Start of Supplied data
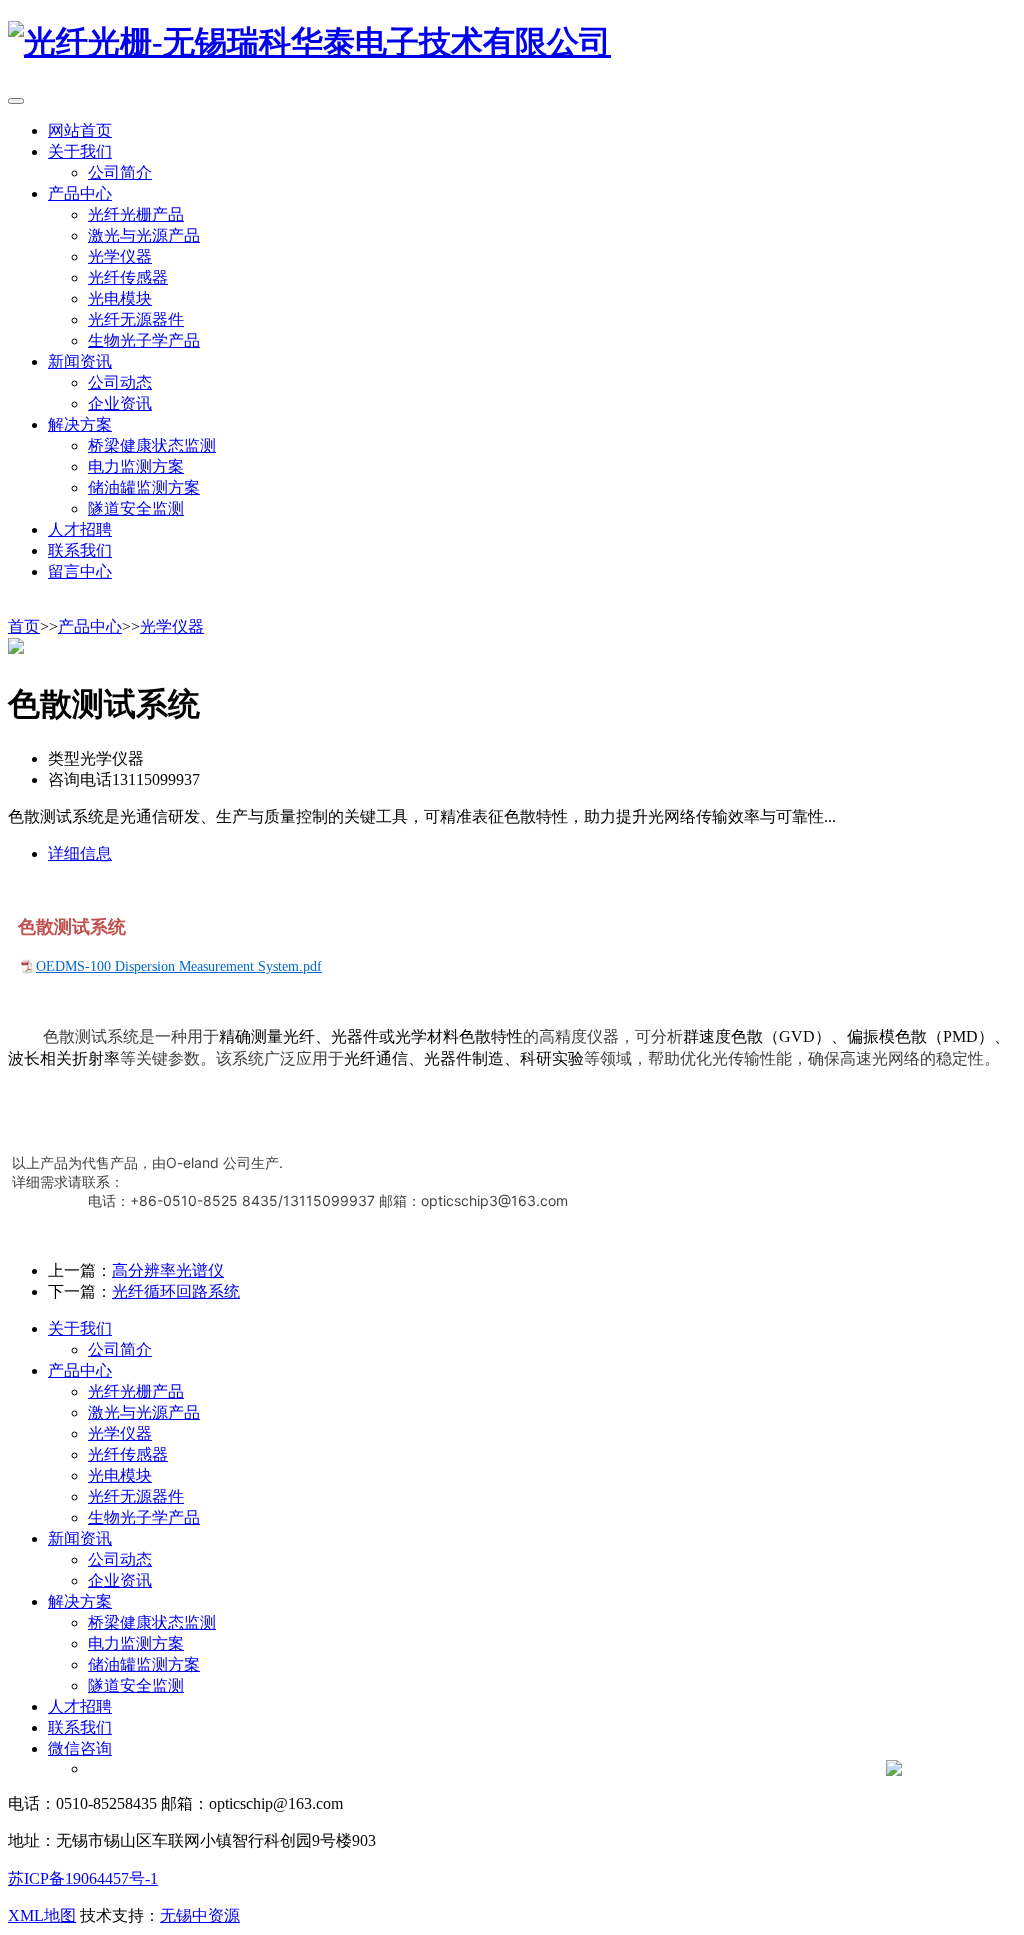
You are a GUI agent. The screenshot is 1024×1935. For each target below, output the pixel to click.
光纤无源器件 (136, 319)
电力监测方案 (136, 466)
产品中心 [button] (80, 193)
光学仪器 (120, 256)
End of Supplied data
Start of Supplied data
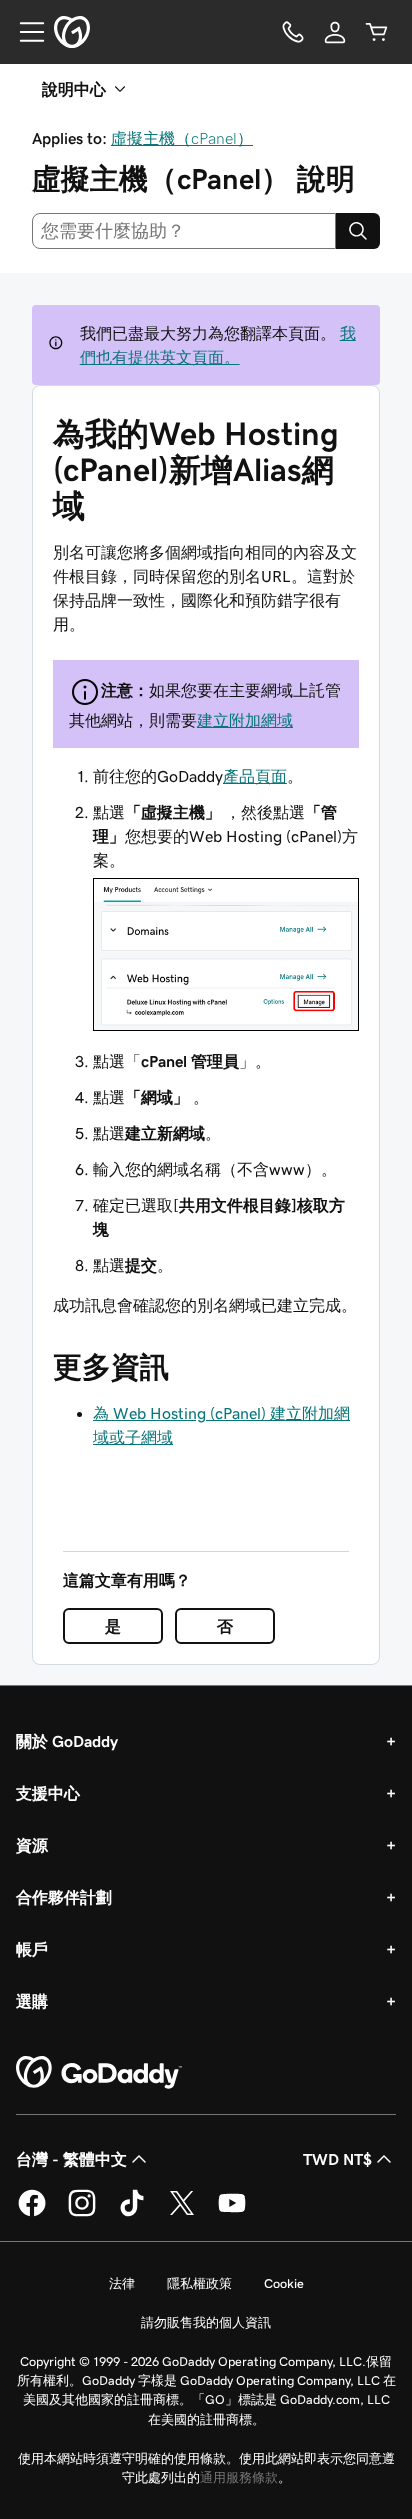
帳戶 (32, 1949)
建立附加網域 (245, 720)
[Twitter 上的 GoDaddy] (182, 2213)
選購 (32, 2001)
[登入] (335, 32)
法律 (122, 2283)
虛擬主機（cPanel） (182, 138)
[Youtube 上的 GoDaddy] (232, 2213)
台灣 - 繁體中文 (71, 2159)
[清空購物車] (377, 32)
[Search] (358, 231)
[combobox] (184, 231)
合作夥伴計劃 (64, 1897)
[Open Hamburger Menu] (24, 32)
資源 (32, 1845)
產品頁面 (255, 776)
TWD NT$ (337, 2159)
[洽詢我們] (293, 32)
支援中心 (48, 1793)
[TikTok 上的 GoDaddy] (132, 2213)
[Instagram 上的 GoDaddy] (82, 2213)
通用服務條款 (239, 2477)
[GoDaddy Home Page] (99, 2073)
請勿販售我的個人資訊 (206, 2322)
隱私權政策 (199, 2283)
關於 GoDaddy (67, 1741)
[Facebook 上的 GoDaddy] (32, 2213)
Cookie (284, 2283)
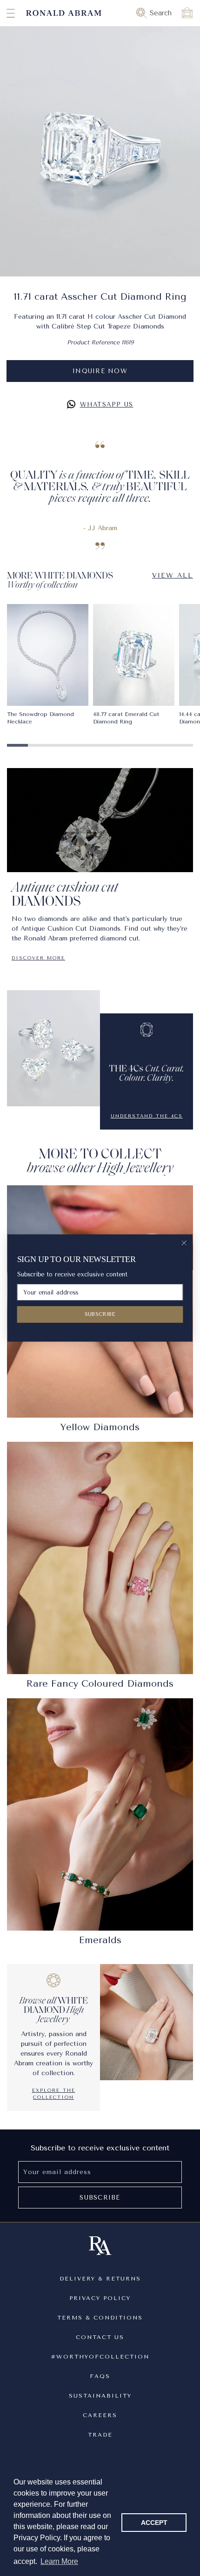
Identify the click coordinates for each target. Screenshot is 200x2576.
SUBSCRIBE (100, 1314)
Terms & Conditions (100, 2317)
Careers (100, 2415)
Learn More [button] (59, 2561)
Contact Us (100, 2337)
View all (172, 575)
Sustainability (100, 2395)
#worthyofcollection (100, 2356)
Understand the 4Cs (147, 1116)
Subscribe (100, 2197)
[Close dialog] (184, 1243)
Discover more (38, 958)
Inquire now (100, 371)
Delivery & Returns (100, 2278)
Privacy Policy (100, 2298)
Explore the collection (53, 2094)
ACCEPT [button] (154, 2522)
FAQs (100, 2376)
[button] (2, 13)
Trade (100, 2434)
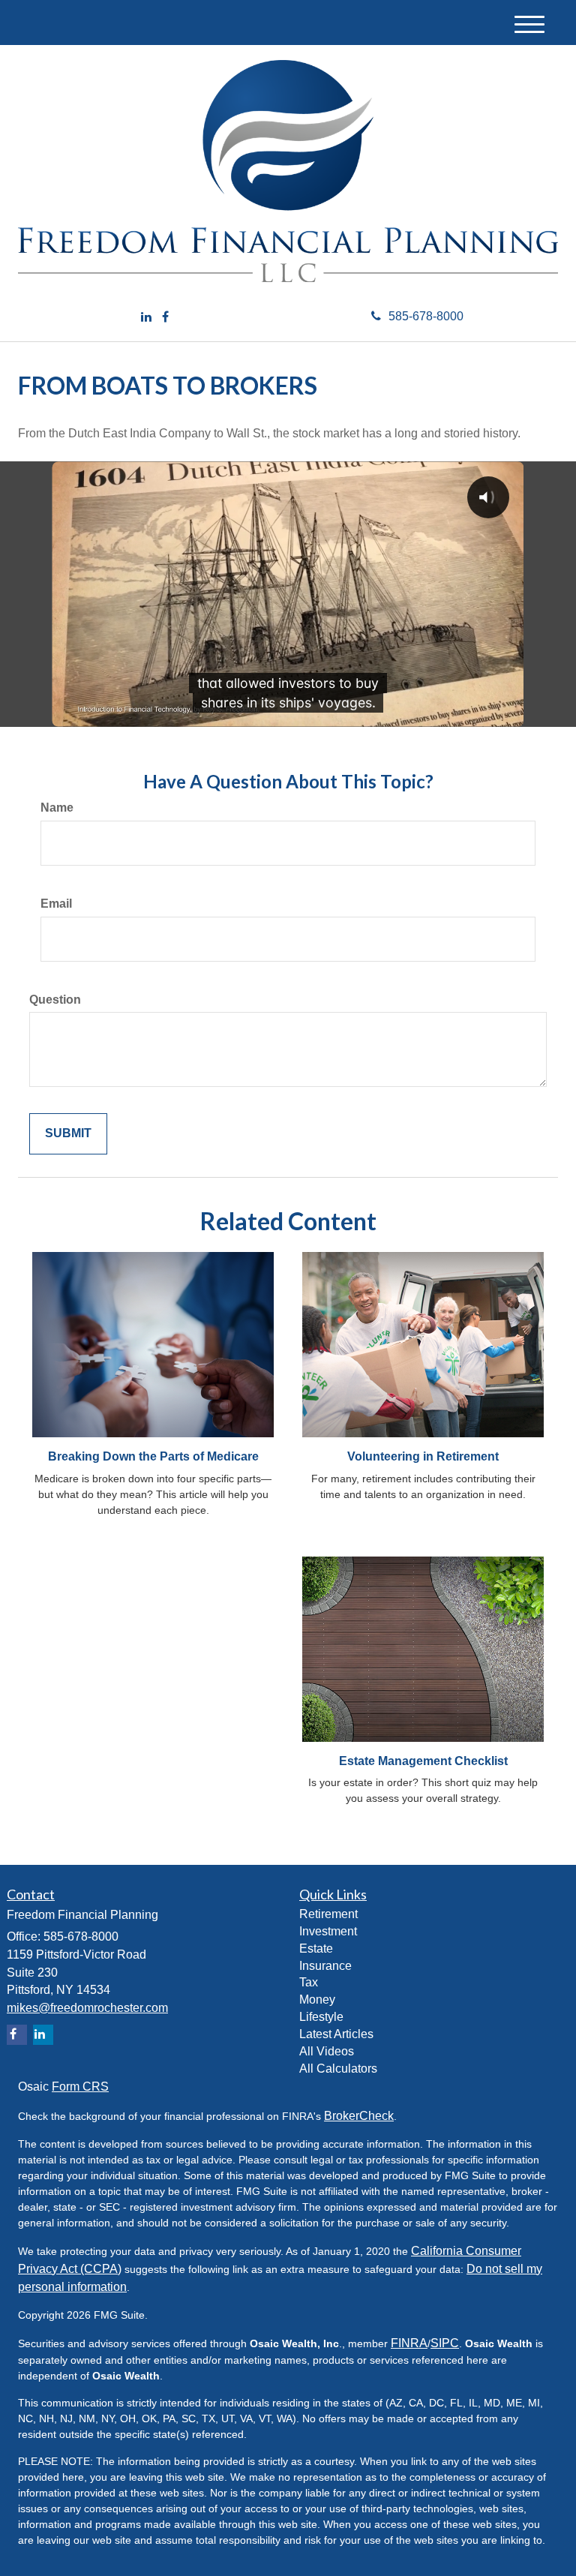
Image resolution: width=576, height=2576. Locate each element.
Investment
End of Supplied data
What is needed is a verbatim copy of every line in the records above from the one containing "TWD NT$ (337, 2159)" down to the one containing "關於 GoDaddy (67, 1741)", both included, and nothing more.

Exercise result:
TWD NT$ (337, 2159)
[洽詢我們] (293, 32)
支援中心 (48, 1793)
[TikTok 上的 GoDaddy] (132, 2213)
[Instagram 上的 GoDaddy] (82, 2213)
通用服務條款 (239, 2477)
[GoDaddy Home Page] (99, 2073)
請勿販售我的個人資訊 (206, 2322)
隱私權政策 (199, 2283)
關於 GoDaddy (67, 1741)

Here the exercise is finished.